→ ACTIVITY: Repeat the full listing, word for word.

→ GIVEN DATA:
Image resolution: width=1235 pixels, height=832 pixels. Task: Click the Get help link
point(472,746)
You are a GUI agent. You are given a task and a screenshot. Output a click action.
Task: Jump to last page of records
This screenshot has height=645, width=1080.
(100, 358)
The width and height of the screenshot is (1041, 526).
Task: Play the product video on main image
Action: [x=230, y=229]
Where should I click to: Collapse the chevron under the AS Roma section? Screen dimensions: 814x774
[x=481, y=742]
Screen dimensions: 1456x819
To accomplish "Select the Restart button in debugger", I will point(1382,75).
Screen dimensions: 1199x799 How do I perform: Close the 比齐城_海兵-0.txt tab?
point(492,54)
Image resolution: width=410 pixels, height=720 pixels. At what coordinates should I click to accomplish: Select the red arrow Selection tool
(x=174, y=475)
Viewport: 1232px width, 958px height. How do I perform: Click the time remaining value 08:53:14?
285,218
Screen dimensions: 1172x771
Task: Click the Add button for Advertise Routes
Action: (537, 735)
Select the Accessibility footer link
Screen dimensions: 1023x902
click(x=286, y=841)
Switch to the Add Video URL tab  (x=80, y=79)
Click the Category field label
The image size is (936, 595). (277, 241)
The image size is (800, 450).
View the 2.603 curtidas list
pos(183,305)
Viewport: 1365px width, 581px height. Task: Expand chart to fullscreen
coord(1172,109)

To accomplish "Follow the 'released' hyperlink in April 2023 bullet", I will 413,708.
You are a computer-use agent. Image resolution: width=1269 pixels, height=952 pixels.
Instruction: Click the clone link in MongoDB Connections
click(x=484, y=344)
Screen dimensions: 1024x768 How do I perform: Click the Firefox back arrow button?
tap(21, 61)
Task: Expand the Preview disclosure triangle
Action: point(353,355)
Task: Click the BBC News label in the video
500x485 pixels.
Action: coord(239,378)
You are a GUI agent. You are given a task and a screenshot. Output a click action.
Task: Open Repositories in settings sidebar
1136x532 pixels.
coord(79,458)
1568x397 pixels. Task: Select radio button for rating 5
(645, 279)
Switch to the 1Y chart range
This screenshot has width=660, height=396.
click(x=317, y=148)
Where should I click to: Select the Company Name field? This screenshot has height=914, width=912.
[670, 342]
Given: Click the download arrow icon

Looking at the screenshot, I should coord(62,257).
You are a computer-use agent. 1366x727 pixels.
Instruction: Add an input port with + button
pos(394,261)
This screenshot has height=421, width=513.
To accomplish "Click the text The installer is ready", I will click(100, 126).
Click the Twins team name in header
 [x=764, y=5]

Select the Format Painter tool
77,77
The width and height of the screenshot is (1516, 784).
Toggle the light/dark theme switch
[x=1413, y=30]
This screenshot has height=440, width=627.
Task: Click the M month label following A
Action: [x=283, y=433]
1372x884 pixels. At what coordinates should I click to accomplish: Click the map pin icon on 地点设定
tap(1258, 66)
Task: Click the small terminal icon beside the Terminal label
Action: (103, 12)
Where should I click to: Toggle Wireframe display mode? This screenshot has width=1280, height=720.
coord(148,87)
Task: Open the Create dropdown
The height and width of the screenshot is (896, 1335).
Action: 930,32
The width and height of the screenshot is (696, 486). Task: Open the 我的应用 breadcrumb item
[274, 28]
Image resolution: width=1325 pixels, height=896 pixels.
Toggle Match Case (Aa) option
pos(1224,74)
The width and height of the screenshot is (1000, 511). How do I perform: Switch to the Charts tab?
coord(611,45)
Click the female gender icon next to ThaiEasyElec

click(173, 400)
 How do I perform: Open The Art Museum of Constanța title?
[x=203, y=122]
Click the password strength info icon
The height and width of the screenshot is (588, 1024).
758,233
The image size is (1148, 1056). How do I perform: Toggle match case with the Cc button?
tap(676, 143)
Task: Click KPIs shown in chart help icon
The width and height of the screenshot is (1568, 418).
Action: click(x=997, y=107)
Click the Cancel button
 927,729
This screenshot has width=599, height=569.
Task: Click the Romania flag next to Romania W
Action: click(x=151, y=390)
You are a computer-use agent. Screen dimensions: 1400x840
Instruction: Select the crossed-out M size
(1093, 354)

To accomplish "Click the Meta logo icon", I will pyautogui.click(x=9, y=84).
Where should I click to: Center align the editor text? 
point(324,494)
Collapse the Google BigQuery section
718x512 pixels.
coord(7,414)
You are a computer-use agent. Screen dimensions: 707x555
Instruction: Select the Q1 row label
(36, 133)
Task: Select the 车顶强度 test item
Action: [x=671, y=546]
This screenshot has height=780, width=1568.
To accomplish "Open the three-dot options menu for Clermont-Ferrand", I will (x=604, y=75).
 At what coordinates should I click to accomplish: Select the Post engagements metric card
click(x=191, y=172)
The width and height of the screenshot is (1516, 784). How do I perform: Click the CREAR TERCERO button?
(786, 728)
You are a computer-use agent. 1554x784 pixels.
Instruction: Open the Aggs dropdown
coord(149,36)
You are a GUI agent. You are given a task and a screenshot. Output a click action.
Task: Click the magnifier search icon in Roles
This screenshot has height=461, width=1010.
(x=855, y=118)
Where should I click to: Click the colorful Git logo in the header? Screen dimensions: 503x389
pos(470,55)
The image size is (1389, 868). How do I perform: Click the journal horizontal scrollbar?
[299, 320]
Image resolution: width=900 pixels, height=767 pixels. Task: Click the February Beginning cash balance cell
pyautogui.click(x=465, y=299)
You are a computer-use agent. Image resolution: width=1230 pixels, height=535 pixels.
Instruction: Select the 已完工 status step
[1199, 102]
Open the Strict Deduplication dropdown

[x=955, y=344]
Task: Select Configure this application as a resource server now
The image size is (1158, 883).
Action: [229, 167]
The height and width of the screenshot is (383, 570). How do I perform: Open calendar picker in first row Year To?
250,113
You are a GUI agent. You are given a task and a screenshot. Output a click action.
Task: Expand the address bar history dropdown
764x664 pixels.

→ SOLUTION:
Image resolution: width=1235 pixels, height=832 pixels. Task: Click the Get help link
point(472,746)
You are a GUI agent. You are given a task and a screenshot. Output a click action.
Task: Jump to last page of records
This screenshot has height=645, width=1080.
(100, 358)
The width and height of the screenshot is (1041, 526).
Task: Play the product video on main image
Action: [x=230, y=229]
Where should I click to: Collapse the chevron under the AS Roma section? Screen dimensions: 814x774
[x=481, y=742]
Screen dimensions: 1456x819
To accomplish "Select the Restart button in debugger", I will point(1382,75).
Screen dimensions: 1199x799 How do I perform: Close the 比齐城_海兵-0.txt tab?
point(492,54)
Image resolution: width=410 pixels, height=720 pixels. At what coordinates should I click to accomplish: Select the red arrow Selection tool
(x=174, y=475)
Viewport: 1232px width, 958px height. How do I perform: Click the time remaining value 08:53:14?
285,218
Screen dimensions: 1172x771
Task: Click the Add button for Advertise Routes
Action: (537, 735)
Select the Accessibility footer link
Screen dimensions: 1023x902
click(x=286, y=841)
Switch to the Add Video URL tab  (x=80, y=79)
Click the Category field label
The image size is (936, 595). (277, 241)
The image size is (800, 450).
View the 2.603 curtidas list
pos(183,305)
Viewport: 1365px width, 581px height. Task: Expand chart to fullscreen
coord(1172,109)

To accomplish "Follow the 'released' hyperlink in April 2023 bullet", I will 413,708.
You are a computer-use agent. Image resolution: width=1269 pixels, height=952 pixels.
Instruction: Click the clone link in MongoDB Connections
click(x=484, y=344)
Screen dimensions: 1024x768 How do I perform: Click the Firefox back arrow button?
tap(21, 61)
Task: Expand the Preview disclosure triangle
Action: point(353,355)
Task: Click the BBC News label in the video
500x485 pixels.
Action: coord(239,378)
You are a GUI agent. You are given a task and a screenshot. Output a click action.
Task: Open Repositories in settings sidebar
1136x532 pixels.
coord(79,458)
1568x397 pixels. Task: Select radio button for rating 5
(645, 279)
Switch to the 1Y chart range
This screenshot has width=660, height=396.
click(x=317, y=148)
Where should I click to: Select the Company Name field? This screenshot has height=914, width=912.
[670, 342]
Given: Click the download arrow icon

Looking at the screenshot, I should coord(62,257).
You are a computer-use agent. 1366x727 pixels.
Instruction: Add an input port with + button
pos(394,261)
This screenshot has height=421, width=513.
To accomplish "Click the text The installer is ready", I will click(100, 126).
Click the Twins team name in header
 [x=764, y=5]

Select the Format Painter tool
77,77
The width and height of the screenshot is (1516, 784).
Toggle the light/dark theme switch
[x=1413, y=30]
This screenshot has height=440, width=627.
Task: Click the M month label following A
Action: [x=283, y=433]
1372x884 pixels. At what coordinates should I click to accomplish: Click the map pin icon on 地点设定
tap(1258, 66)
Task: Click the small terminal icon beside the Terminal label
Action: (103, 12)
Where should I click to: Toggle Wireframe display mode? This screenshot has width=1280, height=720.
coord(148,87)
Task: Open the Create dropdown
The height and width of the screenshot is (896, 1335).
Action: 930,32
The width and height of the screenshot is (696, 486). Task: Open the 我的应用 breadcrumb item
[274, 28]
Image resolution: width=1325 pixels, height=896 pixels.
Toggle Match Case (Aa) option
pos(1224,74)
The width and height of the screenshot is (1000, 511). How do I perform: Switch to the Charts tab?
coord(611,45)
Click the female gender icon next to ThaiEasyElec

click(173, 400)
 How do I perform: Open The Art Museum of Constanța title?
[x=203, y=122]
Click the password strength info icon
The height and width of the screenshot is (588, 1024).
758,233
The image size is (1148, 1056). How do I perform: Toggle match case with the Cc button?
tap(676, 143)
Task: Click KPIs shown in chart help icon
The width and height of the screenshot is (1568, 418).
Action: click(x=997, y=107)
Click the Cancel button
 927,729
This screenshot has width=599, height=569.
Task: Click the Romania flag next to Romania W
Action: click(x=151, y=390)
You are a computer-use agent. Screen dimensions: 1400x840
Instruction: Select the crossed-out M size
(1093, 354)

To accomplish "Click the Meta logo icon", I will pyautogui.click(x=9, y=84).
Where should I click to: Center align the editor text? 
point(324,494)
Collapse the Google BigQuery section
718x512 pixels.
coord(7,414)
You are a computer-use agent. Screen dimensions: 707x555
Instruction: Select the Q1 row label
(36, 133)
Task: Select the 车顶强度 test item
Action: [x=671, y=546]
This screenshot has height=780, width=1568.
To accomplish "Open the three-dot options menu for Clermont-Ferrand", I will (x=604, y=75).
 At what coordinates should I click to accomplish: Select the Post engagements metric card
click(x=191, y=172)
The width and height of the screenshot is (1516, 784). How do I perform: Click the CREAR TERCERO button?
(786, 728)
You are a computer-use agent. 1554x784 pixels.
Instruction: Open the Aggs dropdown
coord(149,36)
You are a GUI agent. You are given a task and a screenshot. Output a click action.
Task: Click the magnifier search icon in Roles
This screenshot has height=461, width=1010.
(x=855, y=118)
Where should I click to: Click the colorful Git logo in the header? Screen dimensions: 503x389
pos(470,55)
The image size is (1389, 868). How do I perform: Click the journal horizontal scrollbar?
[299, 320]
Image resolution: width=900 pixels, height=767 pixels. Task: Click the February Beginning cash balance cell
pyautogui.click(x=465, y=299)
You are a computer-use agent. Image resolution: width=1230 pixels, height=535 pixels.
Instruction: Select the 已完工 status step
[1199, 102]
Open the Strict Deduplication dropdown

[x=955, y=344]
Task: Select Configure this application as a resource server now
The image size is (1158, 883).
Action: [229, 167]
The height and width of the screenshot is (383, 570). How do I perform: Open calendar picker in first row Year To?
250,113
You are a GUI agent. You are given a task and a screenshot. Output a click action.
Task: Expand the address bar history dropdown
764x664 pixels.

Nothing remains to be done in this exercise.